TAX DOLLARS AT ISSUE
In addition to site selection, a bigger controversy continues to be the level of supporting tax dollars to be used.
Clark County Commissioner Chris Giunchigliani, who isn’t a member of the committee, weighed in with a letter objecting to the use of any room-tax dollars for stadium construction.
At June’s committee meeting, Hill brought a proposal to reduce the public tax money commitment from $750 million to $550 million — a plan that received a frosty response from the development partners.
More discussion is expected on the stadium Monday, but a conversation about transportation issues isn’t on the agenda.

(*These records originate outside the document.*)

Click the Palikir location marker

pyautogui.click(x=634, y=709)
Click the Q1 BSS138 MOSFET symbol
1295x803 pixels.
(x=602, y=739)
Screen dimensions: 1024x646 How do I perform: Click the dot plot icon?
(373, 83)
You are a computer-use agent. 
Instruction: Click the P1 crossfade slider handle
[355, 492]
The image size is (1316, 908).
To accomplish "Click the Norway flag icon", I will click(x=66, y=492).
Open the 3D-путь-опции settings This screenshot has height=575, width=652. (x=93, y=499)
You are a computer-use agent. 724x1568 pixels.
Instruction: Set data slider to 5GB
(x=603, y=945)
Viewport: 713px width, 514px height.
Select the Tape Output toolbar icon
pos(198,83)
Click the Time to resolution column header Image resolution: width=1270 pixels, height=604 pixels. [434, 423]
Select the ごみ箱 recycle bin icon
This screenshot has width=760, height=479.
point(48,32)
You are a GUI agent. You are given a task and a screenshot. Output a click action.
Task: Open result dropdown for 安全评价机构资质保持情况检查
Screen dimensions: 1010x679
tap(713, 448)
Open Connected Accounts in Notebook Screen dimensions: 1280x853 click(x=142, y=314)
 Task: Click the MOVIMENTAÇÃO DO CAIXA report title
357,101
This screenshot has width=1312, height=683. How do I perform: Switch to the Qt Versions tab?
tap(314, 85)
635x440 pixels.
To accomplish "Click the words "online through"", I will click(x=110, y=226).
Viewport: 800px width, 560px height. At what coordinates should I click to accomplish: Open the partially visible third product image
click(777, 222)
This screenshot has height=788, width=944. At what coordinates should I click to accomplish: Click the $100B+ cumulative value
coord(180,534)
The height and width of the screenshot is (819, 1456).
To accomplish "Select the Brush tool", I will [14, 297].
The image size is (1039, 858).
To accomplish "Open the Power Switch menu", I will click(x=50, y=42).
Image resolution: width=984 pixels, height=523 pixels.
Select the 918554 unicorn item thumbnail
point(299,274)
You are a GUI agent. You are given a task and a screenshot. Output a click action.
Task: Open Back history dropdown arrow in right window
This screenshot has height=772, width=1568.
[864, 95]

The biggest transportation element to emerge from committee discussions came in April when Clark County officials unveiled a plan for elevated expressways to move traffic between McCarran and the Strip. Critics fear those plans would slow efforts to build what they think the Strip really needs — a light-rail system. Urban planners also have criticized elevated expressways as outmoded solutions to transportation problems. Transportation experts have said finding a site may be necessary before transportation recommendations are made.
Will Hill and the committee be able to bring their recommendations to the finish line by July 28?
Hill said this month it’s too early to discuss whether he would request an extension of the deadline from the governor, and a spokeswoman for the governor echoed those sentiments in an email.
Monday’s meeting begins at 8 a.m., at the Stan Fulton Building at Flamingo Road and Swenson Street.